Jacobins, Russian

Jacobins, Russian

 

supporters of the conspiratorial political current known as Jacobinism that developed within Narodnichestvo (Populism). In spite of the article of faith that prevailed in the revolutionary milieu—namely, belief in the possibility of a victorious peasant revolution—the Russian Jacobins had doubts about the peasantry’s revolutionary potential; they held that the revolution must start with a coup d’etat carried out by the organized revolutionary minority and that the latter, having seized power, would establish a revolutionary dictatorship and decree social changes. Unlike the French Jacobins, the Russian Jacobins were Utopian socialists; organizationally and ideologically they were close to the French Blanquists.

Certain aspects of Jacobinism can be found among earlier revolutionaries—specifically, among the Decembrists (P. I. Pestel’) and in the Petrashevskii circle (N. A. Speshnev). The first manifesto of the Russian Jacobins was Young Russia, a proclamation by P. G. Zaichnevskii whose ideas were shared, for example, by some members of the Ishutin circle and of S. G. Nechaev’s Narodnaia Rasprava (People’s Vengeance).

The first circle of Russian Jacobins, known as the Slavic Circle, was formed in Zürich in the early 1870’s; it included Nechaev, K. M. Turski, K. Ianitskii, and E. N. Iuzhakova. Among those who joined the circle in the mid-1870’s were P. N. Tkachev, P. V. Grigor’ev, and M. N. Shreider.

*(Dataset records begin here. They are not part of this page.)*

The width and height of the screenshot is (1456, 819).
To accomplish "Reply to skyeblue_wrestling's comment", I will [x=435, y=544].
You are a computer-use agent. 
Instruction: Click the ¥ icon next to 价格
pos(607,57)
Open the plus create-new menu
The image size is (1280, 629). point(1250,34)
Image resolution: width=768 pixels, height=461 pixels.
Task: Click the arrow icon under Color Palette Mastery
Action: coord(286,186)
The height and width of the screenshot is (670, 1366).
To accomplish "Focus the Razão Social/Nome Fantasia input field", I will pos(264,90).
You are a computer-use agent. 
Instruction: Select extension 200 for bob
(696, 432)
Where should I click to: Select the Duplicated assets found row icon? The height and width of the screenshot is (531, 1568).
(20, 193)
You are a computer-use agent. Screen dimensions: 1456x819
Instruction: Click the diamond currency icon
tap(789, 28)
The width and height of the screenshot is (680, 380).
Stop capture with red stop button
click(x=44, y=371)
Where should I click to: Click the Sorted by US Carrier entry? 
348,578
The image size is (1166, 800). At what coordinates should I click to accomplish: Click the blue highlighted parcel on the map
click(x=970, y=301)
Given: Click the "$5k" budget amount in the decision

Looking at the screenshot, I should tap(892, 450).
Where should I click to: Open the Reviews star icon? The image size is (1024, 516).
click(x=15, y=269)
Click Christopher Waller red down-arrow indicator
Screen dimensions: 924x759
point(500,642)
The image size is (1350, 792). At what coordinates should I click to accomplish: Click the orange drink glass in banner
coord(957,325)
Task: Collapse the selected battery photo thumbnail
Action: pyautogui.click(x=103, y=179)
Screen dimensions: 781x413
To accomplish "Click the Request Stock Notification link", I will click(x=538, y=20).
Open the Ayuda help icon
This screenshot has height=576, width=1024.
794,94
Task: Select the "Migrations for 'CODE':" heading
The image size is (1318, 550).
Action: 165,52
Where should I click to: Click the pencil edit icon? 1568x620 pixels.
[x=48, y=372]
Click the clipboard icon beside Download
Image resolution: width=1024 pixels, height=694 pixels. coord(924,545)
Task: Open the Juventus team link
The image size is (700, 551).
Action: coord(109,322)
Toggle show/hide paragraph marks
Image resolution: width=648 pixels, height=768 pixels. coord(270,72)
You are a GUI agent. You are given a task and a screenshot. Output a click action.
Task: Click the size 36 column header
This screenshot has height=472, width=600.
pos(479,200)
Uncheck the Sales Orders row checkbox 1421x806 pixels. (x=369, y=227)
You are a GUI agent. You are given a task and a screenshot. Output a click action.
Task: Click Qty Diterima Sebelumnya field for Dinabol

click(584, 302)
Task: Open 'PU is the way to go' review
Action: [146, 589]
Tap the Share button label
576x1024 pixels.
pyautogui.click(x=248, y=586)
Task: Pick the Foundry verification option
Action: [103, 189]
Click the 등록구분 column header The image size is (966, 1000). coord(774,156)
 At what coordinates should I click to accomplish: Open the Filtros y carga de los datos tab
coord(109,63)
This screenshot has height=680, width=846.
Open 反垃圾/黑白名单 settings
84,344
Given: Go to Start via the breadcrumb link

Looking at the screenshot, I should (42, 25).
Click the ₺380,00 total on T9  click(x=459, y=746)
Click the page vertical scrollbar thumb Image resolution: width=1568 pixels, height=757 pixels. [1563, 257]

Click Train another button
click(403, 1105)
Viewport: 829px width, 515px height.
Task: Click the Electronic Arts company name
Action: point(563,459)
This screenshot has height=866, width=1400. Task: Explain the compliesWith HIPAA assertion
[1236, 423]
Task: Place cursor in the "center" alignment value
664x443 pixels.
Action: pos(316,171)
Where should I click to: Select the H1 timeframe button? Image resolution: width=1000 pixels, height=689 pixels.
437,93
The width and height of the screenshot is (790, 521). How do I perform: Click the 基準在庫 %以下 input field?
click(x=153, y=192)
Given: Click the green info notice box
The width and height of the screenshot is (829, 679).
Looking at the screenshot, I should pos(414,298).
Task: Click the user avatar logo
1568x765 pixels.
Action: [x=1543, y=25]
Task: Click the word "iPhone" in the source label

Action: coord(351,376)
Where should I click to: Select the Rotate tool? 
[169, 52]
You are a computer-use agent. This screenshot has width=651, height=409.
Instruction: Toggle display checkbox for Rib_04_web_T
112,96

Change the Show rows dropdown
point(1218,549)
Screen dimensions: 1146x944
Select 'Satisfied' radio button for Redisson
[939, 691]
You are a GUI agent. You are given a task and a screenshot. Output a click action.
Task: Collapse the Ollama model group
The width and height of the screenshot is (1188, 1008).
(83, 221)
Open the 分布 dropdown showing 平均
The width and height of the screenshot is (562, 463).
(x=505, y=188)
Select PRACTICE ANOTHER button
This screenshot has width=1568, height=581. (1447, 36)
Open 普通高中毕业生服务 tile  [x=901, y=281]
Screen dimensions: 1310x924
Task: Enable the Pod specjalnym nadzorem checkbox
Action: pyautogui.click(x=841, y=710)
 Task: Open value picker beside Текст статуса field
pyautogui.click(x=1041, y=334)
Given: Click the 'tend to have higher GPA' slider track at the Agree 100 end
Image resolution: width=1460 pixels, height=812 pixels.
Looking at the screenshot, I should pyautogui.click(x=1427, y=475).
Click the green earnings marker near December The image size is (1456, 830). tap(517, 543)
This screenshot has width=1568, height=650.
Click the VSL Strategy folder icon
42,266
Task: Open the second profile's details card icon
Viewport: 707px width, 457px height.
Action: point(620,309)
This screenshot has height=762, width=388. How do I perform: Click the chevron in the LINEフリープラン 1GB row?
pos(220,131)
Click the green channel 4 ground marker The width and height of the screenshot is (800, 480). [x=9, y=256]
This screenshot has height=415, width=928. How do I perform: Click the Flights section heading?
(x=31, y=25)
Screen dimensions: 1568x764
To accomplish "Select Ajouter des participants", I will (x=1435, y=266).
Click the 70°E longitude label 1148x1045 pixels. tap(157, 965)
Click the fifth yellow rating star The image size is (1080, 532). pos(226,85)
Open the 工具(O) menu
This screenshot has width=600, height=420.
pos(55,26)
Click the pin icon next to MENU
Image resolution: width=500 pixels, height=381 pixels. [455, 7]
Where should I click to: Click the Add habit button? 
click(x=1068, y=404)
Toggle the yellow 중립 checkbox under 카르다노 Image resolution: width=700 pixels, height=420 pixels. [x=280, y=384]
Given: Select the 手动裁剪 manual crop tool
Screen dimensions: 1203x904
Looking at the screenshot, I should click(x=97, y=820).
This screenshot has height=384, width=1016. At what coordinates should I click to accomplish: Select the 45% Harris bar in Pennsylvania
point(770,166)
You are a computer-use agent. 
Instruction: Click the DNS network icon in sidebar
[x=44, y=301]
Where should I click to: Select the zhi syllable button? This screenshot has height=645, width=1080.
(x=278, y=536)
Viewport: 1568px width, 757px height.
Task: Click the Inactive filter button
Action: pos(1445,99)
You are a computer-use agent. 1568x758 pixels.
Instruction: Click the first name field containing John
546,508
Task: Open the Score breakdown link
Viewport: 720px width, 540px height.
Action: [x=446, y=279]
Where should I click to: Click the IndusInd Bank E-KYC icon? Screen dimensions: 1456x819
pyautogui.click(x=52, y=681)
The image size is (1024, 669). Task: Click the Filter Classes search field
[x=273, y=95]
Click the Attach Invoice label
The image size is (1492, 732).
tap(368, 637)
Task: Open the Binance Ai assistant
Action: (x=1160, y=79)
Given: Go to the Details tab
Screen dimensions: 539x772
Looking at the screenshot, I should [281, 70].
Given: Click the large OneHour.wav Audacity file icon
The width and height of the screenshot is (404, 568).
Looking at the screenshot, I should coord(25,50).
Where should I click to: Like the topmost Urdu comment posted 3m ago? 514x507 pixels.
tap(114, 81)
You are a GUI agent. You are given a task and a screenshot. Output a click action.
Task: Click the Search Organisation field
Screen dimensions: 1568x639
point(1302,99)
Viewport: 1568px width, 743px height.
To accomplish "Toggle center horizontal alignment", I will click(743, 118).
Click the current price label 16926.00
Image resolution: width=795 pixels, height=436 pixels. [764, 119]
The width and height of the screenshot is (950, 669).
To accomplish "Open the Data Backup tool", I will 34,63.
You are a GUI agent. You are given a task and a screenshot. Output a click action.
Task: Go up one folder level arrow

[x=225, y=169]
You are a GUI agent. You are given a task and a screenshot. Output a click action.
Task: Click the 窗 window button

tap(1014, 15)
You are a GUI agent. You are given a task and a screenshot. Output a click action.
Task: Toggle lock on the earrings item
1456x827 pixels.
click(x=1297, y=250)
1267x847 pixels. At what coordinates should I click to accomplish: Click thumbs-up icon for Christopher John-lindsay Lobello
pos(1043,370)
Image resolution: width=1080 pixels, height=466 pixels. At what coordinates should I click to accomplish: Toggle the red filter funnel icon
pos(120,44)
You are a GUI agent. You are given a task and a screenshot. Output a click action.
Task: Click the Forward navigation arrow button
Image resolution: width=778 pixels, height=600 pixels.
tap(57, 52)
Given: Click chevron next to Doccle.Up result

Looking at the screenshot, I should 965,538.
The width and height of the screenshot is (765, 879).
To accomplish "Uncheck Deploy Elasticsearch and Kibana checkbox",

The Slavic Circle published the journal Nabat (The Tocsin) and maintained contacts with Polish, French, and Balkan revolutionaries. A Jacobin group, the Society for the Liberation of the People, was founded in Switzerland in late 1877. In Russia, Jacobin groups were formed in Orel (the group known as the “eaglets’ circle” [after orel—“eagle” in Russian], which included Zaichnevskii and M. N. Oshanina), in Odessa (I. M. Koval’skii’s circle), in Kiev, and in St. Petersburg.

The Russian Jacobins had little influence among the Russian revolutionaries of the 1860’s and 1870’s; their propaganda, however, contributed to the Populists’ ideological preparation for the shift from Bakuninism toward recognition of the necessity of political struggle. The idea of the seizure of power through conspiracy was reflected in the program of the People’s Will; L. A. Tikhomirov, Oshanina, E. D. Sergeeva, and G. F. Cherniavskaia, who were members of the executive committee of the People’s Will, shared the views of the Russian Jacobins.

Russian Jacobin groups were operating in Moscow, Kursk, Smolensk, and Orel during the 1880’s. After the People’s Will was disbanded, certain elements of Jacobinism appeared in the programs of various Populist organizations, from the Terrorist Faction of the People’s Will to the People’s Right Party. In the 1890’s some of the Russian Jacobins, including V. P. Artsybushev, M. P. Golubeva, S. I. Golubev, and S. I. Mitskevich, became Social Democrats.

REFERENCES

Kusheva, E. “Iz istorii ’Obshchestva narodnogo osvobozhdeniia.’” Katorga issylka, 1931, no. 4.
Grosul, V. Ia. “O balkanskikh sviaziakh russkikh ’iakobintsev’ (70-e gody XIX v.).” In the collection Balkanskii istoricheskii sbornik, fasc. 4. Kishinev, 1974.